- **REQUEST**
Render everything from the line containing "will click(505, 270)." down to the end of the data as a Markdown table with the columns Row and Line. Number each row and leave out blank lines.

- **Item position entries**
------

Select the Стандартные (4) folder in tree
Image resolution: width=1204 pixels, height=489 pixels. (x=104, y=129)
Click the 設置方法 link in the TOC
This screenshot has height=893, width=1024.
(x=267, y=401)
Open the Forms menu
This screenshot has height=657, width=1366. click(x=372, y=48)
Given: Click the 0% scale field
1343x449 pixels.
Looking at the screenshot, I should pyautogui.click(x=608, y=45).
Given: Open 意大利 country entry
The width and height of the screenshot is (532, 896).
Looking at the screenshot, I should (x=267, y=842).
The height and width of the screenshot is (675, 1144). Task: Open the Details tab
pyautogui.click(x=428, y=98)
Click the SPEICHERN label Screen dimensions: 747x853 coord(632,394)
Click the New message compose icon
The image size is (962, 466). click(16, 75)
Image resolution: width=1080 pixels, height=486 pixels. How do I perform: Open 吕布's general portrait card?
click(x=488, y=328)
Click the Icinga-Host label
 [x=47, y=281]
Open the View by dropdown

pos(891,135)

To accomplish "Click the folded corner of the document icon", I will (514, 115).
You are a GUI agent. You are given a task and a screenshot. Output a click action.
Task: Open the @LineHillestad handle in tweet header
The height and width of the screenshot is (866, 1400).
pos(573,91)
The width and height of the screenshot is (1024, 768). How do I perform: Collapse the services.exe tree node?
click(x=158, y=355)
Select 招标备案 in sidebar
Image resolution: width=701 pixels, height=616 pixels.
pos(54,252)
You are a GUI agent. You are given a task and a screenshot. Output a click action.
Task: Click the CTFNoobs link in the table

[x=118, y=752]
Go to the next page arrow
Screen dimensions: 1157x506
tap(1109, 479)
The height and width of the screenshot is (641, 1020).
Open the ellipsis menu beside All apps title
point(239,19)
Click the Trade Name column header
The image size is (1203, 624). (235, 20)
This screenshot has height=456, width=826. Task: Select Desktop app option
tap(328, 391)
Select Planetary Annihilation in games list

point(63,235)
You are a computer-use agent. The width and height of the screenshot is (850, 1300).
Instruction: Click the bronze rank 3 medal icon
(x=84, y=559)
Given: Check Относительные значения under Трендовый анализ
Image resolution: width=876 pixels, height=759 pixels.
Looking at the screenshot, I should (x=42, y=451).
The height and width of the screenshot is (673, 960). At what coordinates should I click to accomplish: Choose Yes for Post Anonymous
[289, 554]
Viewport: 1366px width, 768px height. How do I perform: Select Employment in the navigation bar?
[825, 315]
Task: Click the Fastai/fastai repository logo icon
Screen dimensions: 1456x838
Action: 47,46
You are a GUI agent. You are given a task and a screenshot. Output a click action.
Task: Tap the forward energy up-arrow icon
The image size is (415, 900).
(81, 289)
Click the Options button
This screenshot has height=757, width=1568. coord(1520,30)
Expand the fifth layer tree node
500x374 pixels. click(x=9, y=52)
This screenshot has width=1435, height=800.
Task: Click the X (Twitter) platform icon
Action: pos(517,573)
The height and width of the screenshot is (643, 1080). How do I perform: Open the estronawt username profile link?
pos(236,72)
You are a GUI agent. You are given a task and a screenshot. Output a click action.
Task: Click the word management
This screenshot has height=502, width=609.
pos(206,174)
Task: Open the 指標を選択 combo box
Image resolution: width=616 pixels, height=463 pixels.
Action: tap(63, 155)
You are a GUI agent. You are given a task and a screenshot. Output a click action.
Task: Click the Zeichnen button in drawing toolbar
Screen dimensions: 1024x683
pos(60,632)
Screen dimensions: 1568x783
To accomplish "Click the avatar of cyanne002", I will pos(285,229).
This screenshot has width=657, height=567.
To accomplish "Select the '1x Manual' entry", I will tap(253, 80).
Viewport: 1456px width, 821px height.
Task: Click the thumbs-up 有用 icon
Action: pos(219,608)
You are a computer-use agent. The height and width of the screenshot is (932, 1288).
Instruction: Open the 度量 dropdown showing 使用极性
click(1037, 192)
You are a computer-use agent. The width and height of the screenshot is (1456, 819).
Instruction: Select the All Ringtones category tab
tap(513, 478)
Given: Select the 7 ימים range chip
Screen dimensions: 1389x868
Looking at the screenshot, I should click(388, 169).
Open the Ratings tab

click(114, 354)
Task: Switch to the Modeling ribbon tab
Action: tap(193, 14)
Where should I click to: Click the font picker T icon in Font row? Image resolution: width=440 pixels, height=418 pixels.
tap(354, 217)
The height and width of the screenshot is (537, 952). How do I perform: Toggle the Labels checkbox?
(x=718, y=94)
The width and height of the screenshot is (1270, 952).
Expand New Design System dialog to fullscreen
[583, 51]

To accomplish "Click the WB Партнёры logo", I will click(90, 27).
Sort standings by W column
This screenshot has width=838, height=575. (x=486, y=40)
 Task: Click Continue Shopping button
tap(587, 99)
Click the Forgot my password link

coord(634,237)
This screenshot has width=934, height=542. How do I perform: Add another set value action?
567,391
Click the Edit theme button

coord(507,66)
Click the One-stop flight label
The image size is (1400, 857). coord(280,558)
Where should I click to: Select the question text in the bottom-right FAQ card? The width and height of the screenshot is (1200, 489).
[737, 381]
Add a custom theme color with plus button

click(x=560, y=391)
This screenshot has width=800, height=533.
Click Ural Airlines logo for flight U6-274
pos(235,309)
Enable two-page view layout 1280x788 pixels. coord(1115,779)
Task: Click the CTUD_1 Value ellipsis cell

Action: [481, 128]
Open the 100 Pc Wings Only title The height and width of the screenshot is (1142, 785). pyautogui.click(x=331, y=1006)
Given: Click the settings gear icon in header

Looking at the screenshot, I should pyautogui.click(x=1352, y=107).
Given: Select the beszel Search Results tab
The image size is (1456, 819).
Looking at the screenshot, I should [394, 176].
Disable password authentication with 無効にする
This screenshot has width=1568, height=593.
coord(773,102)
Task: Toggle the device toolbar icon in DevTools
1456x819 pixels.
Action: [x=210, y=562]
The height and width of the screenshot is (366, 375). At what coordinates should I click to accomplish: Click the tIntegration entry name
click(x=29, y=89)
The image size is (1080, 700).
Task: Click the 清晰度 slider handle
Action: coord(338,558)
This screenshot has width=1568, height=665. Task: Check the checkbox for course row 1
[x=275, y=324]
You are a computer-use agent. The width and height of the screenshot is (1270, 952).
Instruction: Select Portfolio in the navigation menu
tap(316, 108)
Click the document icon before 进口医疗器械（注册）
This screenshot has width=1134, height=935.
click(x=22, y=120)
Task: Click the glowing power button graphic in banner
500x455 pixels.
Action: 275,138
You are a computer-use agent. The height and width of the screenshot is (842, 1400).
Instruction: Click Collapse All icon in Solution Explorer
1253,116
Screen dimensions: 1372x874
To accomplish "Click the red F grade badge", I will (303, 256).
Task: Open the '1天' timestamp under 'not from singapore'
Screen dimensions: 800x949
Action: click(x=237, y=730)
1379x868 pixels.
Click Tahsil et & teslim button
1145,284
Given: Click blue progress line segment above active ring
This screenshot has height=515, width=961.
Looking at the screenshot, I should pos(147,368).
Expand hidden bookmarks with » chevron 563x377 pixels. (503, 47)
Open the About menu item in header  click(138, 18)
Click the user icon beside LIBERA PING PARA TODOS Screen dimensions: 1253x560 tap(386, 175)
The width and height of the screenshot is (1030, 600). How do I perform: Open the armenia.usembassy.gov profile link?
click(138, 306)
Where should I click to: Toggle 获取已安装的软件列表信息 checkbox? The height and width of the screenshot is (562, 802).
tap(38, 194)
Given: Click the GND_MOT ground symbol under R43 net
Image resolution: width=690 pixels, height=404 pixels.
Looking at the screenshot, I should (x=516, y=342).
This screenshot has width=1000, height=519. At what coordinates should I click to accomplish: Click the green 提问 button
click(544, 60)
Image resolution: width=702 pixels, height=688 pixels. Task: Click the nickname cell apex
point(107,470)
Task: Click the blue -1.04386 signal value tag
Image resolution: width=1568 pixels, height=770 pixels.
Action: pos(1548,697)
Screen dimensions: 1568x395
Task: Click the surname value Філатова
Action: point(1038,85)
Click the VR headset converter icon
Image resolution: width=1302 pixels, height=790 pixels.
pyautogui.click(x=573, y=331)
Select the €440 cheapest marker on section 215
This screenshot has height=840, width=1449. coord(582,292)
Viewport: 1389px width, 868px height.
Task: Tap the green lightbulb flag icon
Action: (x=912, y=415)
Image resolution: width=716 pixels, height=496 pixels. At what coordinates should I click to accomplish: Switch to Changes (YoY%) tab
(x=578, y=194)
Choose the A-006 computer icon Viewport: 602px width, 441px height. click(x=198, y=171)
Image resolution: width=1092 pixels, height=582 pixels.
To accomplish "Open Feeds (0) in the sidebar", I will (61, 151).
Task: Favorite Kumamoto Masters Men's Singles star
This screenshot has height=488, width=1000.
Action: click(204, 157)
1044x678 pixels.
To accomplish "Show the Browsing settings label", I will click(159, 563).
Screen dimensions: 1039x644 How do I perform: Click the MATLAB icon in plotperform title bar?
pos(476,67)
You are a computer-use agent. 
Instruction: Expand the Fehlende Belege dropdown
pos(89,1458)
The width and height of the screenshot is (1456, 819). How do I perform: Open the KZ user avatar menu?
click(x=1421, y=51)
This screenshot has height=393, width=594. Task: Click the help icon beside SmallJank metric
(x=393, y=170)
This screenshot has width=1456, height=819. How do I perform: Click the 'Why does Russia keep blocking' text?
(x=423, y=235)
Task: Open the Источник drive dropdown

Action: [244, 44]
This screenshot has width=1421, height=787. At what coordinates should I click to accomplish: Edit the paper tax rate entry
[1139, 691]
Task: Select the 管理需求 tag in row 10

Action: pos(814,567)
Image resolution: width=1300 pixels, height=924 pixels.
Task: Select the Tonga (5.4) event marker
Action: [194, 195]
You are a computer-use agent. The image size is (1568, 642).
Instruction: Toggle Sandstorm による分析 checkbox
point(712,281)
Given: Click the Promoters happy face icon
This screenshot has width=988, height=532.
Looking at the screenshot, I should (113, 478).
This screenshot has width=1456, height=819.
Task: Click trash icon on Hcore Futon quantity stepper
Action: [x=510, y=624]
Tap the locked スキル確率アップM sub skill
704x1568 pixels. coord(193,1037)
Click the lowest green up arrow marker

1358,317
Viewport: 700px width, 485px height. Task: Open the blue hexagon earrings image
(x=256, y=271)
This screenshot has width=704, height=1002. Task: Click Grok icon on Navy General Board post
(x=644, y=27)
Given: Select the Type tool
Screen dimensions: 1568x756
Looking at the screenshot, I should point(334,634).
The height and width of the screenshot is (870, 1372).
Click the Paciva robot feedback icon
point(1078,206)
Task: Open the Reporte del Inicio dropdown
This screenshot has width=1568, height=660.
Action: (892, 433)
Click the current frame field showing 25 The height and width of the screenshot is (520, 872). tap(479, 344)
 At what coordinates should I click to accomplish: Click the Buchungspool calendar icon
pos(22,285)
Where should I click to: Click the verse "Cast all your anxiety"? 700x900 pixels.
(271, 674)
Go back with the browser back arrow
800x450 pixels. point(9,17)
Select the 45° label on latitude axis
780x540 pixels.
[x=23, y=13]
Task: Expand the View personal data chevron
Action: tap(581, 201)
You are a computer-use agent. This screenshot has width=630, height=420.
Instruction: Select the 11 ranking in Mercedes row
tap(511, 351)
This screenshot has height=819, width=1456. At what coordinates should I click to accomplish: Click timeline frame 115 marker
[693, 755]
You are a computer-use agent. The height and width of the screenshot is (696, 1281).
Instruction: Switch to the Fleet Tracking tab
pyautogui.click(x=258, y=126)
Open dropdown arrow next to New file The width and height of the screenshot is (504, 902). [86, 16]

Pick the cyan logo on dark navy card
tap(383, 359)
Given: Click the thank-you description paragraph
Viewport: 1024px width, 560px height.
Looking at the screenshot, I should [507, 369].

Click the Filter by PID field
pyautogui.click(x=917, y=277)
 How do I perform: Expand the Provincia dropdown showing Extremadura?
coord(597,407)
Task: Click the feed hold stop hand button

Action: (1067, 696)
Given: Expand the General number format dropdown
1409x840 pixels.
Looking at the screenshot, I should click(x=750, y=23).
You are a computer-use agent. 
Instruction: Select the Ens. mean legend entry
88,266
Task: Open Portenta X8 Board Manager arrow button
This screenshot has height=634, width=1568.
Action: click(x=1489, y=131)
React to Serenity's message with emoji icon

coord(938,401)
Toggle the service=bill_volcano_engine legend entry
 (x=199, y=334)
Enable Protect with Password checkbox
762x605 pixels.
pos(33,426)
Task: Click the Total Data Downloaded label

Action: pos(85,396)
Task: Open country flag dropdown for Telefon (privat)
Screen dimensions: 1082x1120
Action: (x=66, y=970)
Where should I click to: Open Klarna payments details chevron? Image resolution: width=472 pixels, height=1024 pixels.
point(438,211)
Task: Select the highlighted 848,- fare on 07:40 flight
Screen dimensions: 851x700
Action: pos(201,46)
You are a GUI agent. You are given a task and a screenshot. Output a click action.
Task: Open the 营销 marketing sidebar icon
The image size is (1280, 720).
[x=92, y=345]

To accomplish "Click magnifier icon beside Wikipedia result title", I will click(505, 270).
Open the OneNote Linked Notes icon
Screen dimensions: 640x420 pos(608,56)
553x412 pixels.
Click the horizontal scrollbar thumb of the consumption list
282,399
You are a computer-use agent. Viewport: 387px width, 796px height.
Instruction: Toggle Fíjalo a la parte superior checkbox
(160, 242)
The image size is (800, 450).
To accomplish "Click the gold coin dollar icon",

------

- **EXERCISE OUTPUT**
| Row | Line |
|---|---|
| 1 | To accomplish "Click magnifier icon beside Wikipedia result title", I will click(505, 270). |
| 2 | Open the OneNote Linked Notes icon |
| 3 | Screen dimensions: 640x420 pos(608,56) |
| 4 | 553x412 pixels. |
| 5 | Click the horizontal scrollbar thumb of the consumption list |
| 6 | 282,399 |
| 7 | You are a computer-use agent. Viewport: 387px width, 796px height. |
| 8 | Instruction: Toggle Fíjalo a la parte superior checkbox |
| 9 | (160, 242) |
| 10 | The image size is (800, 450). |
| 11 | To accomplish "Click the gold coin dollar icon", |